Der öffentliche Raum
Auf der Straße lebend, sind Obdachlose eine mobile Zielscheibe für strukturelle Gewalt. So wird Wohnungslosen immer häufiger mit dem Instrument von Sondernutzungssatzungen und der daraus folgenden Vertreibung aus den Innenstadtbereichen das Verfassungsrecht auf Freizügigkeit verweigert. Ob in Einkaufspassagen, Fußgängerzonen oder auf Plätzen, öffentliche und private Sicherheitsdienste richten ihr Augenmerk immer häufiger auf Menschen, die ihrer optischen Erscheinung nach nicht ins Bild passen. Dazu gehören vor allem Obdachlose, Prostituierte und Straßenkinder. Der Kurs auf Bundes- und Landesebene war nach der vom ehemaligen Bundesinnenminister Manfred Kanther (CDU) im Februar 1998 mit den Länderinnenministern und -senatoren beschlossenen "Aktion Sicherheitsnetz" abgesteckt: Die konsequente Säuberung der Innenstadtbereiche. Durch die "Zusammenarbeit mit privaten Sicherheitsunternehmen durch Polizei und Ordnungsämter und die Schaffung freiwilliger Polizeihelfer" soll die "entschlossene Verteidigung der öffentlichen Ordnung gegen Rüpelszenen, öffentlichen Alkoholgenuss, aggressives Betteln und öffentliche Rauschgiftszenen" erreicht werden, so Kanther. Dieser Strategie liegt nach den Worten von Udo Behrendes von der Fachhochschule für öffentliche Verwaltung in Köln die Wiederbelebung des Begriffs der öffentlichen Ordnung zur Durchsetzung außerrechtlicher Sozialnormen zugrunde. "Es geht in Wahrheit nicht um Gefahrenabwehr und Kriminalitätskontrolle, sondern um die symbolische Inszenierung sicherer Innenstädte", so Behrendes. "Die Polizei wird dabei dazu benutzt, die immer deutlicher zu Tage tretende Kluft zwischen Arm und Reich, insbesondere die Symptome sozialer Verelendung, zu kaschieren, indem mit ihrer Hilfe die Optik der Bahnhöfe und Fußgängerzonen ‚einkaufsbummelfreundlich' von Randgruppen gesäubert wird."

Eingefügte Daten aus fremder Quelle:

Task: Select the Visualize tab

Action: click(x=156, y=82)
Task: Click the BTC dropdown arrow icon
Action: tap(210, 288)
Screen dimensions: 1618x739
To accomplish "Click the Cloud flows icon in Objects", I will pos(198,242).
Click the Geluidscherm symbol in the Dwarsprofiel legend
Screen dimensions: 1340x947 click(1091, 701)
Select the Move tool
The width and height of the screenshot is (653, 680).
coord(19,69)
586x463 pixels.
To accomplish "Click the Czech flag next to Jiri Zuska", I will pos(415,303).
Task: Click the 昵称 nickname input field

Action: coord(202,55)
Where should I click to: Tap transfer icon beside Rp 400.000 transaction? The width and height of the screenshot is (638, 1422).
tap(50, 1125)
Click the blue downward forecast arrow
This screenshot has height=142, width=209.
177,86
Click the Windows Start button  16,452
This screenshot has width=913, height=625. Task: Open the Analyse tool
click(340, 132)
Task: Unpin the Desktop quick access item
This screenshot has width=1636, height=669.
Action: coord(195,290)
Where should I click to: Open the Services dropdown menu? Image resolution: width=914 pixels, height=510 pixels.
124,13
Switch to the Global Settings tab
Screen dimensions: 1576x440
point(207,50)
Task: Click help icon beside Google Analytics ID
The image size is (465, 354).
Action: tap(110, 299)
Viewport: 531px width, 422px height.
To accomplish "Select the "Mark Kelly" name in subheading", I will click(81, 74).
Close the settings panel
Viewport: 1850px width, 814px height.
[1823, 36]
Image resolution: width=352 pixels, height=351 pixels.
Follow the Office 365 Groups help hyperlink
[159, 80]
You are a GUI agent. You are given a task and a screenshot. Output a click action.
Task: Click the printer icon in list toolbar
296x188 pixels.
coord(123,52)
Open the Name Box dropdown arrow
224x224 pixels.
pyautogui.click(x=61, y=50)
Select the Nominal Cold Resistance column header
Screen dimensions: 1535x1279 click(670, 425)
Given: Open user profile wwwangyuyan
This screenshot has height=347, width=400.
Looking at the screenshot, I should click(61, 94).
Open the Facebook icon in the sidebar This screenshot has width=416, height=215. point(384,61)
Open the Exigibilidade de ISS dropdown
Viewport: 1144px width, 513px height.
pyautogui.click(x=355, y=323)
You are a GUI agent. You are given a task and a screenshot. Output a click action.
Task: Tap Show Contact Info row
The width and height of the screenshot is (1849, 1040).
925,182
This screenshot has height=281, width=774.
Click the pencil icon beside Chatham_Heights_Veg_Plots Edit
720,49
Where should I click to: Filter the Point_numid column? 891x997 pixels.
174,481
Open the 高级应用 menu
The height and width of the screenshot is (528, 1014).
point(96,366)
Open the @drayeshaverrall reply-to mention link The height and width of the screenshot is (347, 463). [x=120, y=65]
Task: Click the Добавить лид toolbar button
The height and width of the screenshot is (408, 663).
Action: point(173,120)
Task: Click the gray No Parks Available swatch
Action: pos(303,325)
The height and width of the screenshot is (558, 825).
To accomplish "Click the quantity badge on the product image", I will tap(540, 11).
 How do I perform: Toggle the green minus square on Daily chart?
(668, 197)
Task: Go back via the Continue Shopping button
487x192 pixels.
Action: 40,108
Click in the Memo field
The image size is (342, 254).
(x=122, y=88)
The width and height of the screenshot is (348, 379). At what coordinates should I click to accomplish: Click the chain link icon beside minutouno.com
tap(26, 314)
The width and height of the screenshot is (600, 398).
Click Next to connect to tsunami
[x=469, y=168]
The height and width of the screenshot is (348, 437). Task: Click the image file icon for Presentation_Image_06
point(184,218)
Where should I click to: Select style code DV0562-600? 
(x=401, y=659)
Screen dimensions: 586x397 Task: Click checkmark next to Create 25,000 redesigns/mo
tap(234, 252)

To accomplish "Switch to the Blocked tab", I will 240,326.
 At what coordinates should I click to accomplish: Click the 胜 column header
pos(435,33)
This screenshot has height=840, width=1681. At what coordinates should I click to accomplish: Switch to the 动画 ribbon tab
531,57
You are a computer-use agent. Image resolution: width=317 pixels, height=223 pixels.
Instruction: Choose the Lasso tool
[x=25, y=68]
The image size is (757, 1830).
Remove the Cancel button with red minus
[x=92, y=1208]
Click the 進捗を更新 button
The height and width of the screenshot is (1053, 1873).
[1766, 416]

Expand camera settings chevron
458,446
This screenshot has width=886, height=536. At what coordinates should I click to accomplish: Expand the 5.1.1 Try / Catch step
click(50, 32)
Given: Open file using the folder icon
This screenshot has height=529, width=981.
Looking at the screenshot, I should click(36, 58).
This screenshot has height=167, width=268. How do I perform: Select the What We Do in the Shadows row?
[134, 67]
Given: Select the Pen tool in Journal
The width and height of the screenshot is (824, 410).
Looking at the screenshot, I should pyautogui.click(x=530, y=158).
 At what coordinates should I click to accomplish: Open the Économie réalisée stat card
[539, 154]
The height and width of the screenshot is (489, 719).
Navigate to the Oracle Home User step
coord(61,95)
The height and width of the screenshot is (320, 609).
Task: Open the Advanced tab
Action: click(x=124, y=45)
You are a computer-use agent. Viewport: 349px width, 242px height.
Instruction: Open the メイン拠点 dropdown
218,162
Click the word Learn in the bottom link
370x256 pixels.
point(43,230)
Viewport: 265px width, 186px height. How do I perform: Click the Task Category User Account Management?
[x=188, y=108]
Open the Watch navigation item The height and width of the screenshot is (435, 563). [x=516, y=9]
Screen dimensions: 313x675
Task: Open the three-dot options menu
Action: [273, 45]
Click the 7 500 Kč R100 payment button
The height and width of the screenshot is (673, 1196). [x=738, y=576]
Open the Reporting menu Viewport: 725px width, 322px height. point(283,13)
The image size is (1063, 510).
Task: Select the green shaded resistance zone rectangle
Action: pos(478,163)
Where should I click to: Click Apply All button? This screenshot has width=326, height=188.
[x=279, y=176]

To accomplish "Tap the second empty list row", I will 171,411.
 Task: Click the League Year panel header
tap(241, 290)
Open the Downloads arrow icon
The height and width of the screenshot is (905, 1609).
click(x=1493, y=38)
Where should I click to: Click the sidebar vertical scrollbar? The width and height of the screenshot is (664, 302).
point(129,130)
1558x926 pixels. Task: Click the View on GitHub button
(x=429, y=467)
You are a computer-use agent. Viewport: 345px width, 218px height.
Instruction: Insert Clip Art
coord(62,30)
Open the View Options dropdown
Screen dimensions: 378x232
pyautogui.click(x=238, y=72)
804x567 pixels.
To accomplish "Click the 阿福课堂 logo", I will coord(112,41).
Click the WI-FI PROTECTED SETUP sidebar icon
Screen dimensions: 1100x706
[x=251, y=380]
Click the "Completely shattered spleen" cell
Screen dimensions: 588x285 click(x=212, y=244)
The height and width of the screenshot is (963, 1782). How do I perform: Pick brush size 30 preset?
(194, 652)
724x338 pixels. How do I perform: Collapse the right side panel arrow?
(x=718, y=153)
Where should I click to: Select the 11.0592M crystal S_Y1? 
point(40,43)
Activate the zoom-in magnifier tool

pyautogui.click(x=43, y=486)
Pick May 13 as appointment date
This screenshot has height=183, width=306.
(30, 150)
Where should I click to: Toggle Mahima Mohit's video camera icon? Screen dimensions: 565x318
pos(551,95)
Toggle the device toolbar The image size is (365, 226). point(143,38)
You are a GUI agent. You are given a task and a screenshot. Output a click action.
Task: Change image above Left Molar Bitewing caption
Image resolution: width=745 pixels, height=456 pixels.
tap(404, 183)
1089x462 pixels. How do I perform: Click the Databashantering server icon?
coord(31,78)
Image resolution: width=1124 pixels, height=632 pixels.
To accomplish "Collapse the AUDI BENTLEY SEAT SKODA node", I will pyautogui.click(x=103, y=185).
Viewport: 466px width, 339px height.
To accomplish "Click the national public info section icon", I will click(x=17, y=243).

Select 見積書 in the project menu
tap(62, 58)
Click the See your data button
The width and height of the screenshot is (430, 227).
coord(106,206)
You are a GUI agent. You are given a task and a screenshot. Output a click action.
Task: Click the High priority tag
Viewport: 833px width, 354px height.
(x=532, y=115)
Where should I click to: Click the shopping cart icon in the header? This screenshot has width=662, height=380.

In Berlin existieren im Rahmen des Allgemeinen Sicherheits- und Ordnungsgesetzes (ASOG) inzwischen über 30 "gefährliche Orte", an denen wesentliche Persönlichkeitsrechte außer Kraft gesetzt sind, bis hin zu "verdachtsunabhängigen" Personenkontrollen und Leibesvisitationen. Mit der vom ehemaligen Bausenator Jürgen Klemann (CDU) vorgelegten Neuregelung über die "Sondernutzung von öffentlichem Straßenland" hielt dieser die Polizei an in den Innenstadtbereichen verstärkt gegen "Penner" vorzugehen, die sich "die Hucke vollsaufen". Allein 1998 wurden in Berlin 224 000 Platzverweise ausgesprochen. Klartext sprach Hans-Jürgen Garstka, Datenschutzbeauftragter des Landes Berlin, bei der Vorstellung des Jahresberichtes 1999, in punkto Ausbau der Videoüberwachung, als er formulierte, dass ein "gewisser Drang, die Überwachung immer dichter auszugestalten", festzustellen sei. Dies sei nach den Worten Garstkas nicht mit dem Grundrecht auf Freizügigkeit vereinbar. Und Klaus Ronneberger vom Institut für Sozialforschung in Frankfurt am Main sagt: "Seit Anfang der neunziger Jahre entfaltet sich in den Metropolen ein Repressionsprogramm, das sich in erster Linie gegen die Anwesenheit marginaler Gruppen an zentralen Orten und Plätzen richtet. Die Absicherung exklusiver Räume erfolgt durch Überwachungs- und Kontrollprozeduren, deren Ziel darin besteht, die wachsende Fragmentierung der Gesellschaft territorial zu fixieren und segregierte Orte herzustellen, die sich durch eine jeweils spezifische soziale Homogenität auszeichnen sollen."

Christian Linde


(Anm. der Red.: Über Gewalt an Obdachlosen im öffentlichen Raum wurde auch im MieterEcho Nr. 283, S. 20 in "Der ‚Aufstand der Anständigen' und Tote dritter Klasse" berichtet.)